At last she drew near. She stood by Aslan’s head. Her face was working and twitching with passion, but his looked up at the sky, still quiet, neither angry nor afraid, but a little sad. Then, just before she gave the blow, she stooped down and said in a quivering voice,  

‘And now, who has won? Fool, did you think that by all this you would save the human traitor? Now I will kill you instead of him as our pact was and so the Deep Magic will be appeased. But when you are dead what will prevent me from killing him as well? And who will take him out of my hand then? Understand that you have given me Narnia forever, you have lost your own life and you have not saved his. In that knowledge, despair and die.’  

The children did not see the actual moment of the killing. They couldn’t bear to look and had covered their eyes.

The Lion, The Witch and the Wardrobe – Chapter 14 – The Triumph of the Witch (© C.S. Lewis)

Narnia-2

 

To Reflect:

…..and who will take him out of my hand then? 

Words of despair spat out by the White Witch seem to sum up the problem of the ‘willing victim’. If the one who has all power hands over their power to the wicked who will then protect the weak and the vulnerable?

When I feel threatened and vulnerable I draw great strength from the words of Jesus about his care for his sheep; 

…..my sheep listen to my voice; I know them, and they follow me. I give them eternal life, and they shall never perish; no one can snatch them out of my hand. My Father, who has given them to me, is greater than all; no one can snatch them out of my Father’s hand.’

(John 10.27-29)

God has a ‘belt and braces’ approach to love. Jesus the Good Shepherd will care for us allowing no one to snatch us out of his hand and, just in case we do not think that is enough care, God the Father is backing Jesus to hold us in his hand as well!

In the middle of the pain and suffering and disaster of the sacrifice of our Lord; in the middle of the insults and shame and death; the one who loves us best opens wide his arms to embrace us and, literally holds ‘the whole world in his hands.’

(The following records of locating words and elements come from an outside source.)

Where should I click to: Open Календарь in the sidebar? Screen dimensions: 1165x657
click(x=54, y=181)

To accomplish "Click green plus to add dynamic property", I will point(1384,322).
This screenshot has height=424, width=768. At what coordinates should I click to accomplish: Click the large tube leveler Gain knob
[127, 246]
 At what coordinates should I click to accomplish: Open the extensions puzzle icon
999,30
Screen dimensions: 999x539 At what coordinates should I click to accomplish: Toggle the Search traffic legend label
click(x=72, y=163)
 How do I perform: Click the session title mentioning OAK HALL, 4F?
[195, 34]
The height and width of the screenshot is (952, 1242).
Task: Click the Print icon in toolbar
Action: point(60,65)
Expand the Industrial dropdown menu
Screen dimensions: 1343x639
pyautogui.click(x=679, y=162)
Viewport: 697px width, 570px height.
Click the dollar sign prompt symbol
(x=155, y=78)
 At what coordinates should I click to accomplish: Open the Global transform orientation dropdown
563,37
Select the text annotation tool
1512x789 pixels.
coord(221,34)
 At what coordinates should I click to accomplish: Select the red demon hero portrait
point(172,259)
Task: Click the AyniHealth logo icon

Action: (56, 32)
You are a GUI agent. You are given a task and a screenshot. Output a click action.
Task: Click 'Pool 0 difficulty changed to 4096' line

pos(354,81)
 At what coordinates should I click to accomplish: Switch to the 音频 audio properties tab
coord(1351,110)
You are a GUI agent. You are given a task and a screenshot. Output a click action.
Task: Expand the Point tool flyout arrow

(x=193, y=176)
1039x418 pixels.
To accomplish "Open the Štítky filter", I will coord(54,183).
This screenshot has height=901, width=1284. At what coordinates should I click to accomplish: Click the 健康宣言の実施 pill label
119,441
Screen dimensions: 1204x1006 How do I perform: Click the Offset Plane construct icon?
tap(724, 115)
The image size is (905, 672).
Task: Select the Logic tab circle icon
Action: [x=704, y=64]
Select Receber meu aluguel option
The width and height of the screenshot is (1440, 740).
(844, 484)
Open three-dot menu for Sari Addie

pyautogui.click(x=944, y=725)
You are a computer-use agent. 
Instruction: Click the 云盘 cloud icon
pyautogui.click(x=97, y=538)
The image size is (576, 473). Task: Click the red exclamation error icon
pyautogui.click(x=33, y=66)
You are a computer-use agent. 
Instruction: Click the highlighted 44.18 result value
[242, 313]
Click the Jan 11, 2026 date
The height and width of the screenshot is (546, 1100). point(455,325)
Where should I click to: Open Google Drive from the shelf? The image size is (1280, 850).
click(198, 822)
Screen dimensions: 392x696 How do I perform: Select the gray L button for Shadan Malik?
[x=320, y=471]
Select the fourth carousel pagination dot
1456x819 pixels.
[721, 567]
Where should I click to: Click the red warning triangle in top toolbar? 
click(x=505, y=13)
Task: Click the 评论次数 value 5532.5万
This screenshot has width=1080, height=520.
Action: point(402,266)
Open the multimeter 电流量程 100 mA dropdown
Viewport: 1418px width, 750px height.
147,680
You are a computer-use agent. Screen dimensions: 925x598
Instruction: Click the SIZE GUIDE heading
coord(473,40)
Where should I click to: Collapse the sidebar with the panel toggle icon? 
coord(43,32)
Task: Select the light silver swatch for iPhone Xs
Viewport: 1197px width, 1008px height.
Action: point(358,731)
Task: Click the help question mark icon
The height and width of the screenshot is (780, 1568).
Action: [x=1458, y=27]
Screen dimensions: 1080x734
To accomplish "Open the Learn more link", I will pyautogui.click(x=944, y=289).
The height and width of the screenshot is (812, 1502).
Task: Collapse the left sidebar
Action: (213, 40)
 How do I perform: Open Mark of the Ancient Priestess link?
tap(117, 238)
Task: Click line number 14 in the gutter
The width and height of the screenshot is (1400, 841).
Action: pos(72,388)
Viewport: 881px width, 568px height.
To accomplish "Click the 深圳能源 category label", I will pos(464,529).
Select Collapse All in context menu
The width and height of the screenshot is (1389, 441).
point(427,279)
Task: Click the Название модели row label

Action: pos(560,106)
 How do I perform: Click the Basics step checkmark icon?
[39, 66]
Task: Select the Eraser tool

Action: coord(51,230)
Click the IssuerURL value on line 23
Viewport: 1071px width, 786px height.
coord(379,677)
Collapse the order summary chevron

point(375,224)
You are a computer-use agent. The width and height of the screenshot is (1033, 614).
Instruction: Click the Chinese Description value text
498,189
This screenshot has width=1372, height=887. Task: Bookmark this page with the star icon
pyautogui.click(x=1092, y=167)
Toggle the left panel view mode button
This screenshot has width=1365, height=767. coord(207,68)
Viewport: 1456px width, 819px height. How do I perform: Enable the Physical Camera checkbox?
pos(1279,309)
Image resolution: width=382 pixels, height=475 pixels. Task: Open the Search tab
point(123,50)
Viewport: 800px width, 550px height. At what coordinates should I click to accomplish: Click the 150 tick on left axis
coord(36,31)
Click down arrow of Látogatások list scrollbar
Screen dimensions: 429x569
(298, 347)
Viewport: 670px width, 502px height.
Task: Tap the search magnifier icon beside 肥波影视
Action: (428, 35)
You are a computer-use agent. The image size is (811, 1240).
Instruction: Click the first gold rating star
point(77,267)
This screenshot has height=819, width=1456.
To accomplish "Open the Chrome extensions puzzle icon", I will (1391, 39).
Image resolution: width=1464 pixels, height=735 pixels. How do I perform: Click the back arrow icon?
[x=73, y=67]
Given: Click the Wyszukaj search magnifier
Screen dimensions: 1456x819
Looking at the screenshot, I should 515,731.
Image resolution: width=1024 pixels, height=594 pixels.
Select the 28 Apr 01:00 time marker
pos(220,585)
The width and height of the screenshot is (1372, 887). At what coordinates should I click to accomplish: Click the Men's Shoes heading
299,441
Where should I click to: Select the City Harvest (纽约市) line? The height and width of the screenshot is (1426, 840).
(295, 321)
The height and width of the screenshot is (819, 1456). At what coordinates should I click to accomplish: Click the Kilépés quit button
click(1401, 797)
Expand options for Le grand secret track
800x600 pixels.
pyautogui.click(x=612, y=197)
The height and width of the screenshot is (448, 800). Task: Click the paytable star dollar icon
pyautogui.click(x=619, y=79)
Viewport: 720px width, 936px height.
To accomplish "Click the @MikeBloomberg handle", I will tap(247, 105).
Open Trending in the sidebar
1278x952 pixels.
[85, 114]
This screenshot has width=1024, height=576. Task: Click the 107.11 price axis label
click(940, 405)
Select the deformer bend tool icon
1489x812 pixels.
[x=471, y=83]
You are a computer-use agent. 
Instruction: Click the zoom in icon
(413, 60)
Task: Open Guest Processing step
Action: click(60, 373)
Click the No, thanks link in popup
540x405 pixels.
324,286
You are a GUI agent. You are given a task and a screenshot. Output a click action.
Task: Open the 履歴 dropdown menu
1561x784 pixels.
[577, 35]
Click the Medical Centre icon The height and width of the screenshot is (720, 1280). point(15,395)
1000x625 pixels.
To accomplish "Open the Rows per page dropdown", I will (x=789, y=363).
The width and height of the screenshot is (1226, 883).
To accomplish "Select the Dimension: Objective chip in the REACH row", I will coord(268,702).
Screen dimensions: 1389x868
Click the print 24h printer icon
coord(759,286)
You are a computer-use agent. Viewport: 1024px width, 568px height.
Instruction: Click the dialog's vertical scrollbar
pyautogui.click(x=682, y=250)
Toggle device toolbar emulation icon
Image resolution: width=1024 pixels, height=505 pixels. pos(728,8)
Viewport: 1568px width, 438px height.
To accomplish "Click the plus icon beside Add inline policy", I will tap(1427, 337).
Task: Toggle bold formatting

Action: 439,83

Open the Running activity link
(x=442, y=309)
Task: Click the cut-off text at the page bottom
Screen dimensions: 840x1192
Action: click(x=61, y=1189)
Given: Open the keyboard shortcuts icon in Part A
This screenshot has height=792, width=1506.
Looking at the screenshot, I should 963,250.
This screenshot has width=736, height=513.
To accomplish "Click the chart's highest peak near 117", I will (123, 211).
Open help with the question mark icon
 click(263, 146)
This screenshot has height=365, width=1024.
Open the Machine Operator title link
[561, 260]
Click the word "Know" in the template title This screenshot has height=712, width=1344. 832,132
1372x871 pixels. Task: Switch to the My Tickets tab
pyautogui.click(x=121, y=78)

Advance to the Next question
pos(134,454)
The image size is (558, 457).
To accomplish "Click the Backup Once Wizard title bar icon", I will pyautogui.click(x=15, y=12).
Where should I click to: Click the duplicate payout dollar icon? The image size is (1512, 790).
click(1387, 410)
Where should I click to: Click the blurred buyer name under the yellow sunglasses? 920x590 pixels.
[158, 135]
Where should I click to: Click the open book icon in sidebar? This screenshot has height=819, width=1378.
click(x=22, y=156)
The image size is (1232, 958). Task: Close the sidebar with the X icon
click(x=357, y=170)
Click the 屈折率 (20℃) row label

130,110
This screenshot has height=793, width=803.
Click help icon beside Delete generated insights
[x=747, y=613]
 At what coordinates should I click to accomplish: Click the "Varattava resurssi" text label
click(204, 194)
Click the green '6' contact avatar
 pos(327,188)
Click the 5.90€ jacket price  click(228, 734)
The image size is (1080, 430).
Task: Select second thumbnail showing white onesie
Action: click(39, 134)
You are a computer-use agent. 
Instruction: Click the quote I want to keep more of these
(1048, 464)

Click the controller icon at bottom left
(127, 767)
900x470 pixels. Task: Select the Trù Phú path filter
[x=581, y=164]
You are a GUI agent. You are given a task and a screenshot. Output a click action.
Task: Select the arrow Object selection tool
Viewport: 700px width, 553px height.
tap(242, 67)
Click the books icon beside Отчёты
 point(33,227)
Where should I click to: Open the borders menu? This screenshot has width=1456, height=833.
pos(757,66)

With Lucy and Susan there are times when I too cannot look at the moment of death. To gaze on the cross is always painful. But for me the reasons are mixed. Most often I see the gore and the blood of his willing sacrifice and turn away unable to bear the reflected pain this brings me. But at other times I see only his great love – which is so bright that I turn my face away as well.

How am I to approach this Good Friday? How will I meet the one who loves me best as I attempt to walk the way to Gethsemane, through the mock trial before the Sanhedrin, the cowardice of Pilate and the final climb up the hill of Calvary? To be honest I do not know. But whether I see his pain most or his love most I know that I probably need to do this with head bowed low and heart opened wide.

  

To Pray:

Oh King of grief! (a title strange, yet true,
To thee of all kings only due)
Oh King of wounds! How shall I grieve for thee,
Who in all grief goeth before me?
Shall I weep blood? Why thou hast wept such store
That all thy body was one door.
Shall I be scourged, flouted, boxed, sold?
‘Tis but to tell the tale is told.
That for thy passion – I will do for that –
Alas. My God, I know not what.,

George Herbert

in ‘The Book of a Thousand Prayers’ © Angela Ashwin – Compiler

 

 

To Do:

Take a look at your plans for Good Friday. Whether you see the pain more than the love or see something of both, try this year to, sometime during the day, raise your eyes to the cross and see the open hands which welcome you into his embrace.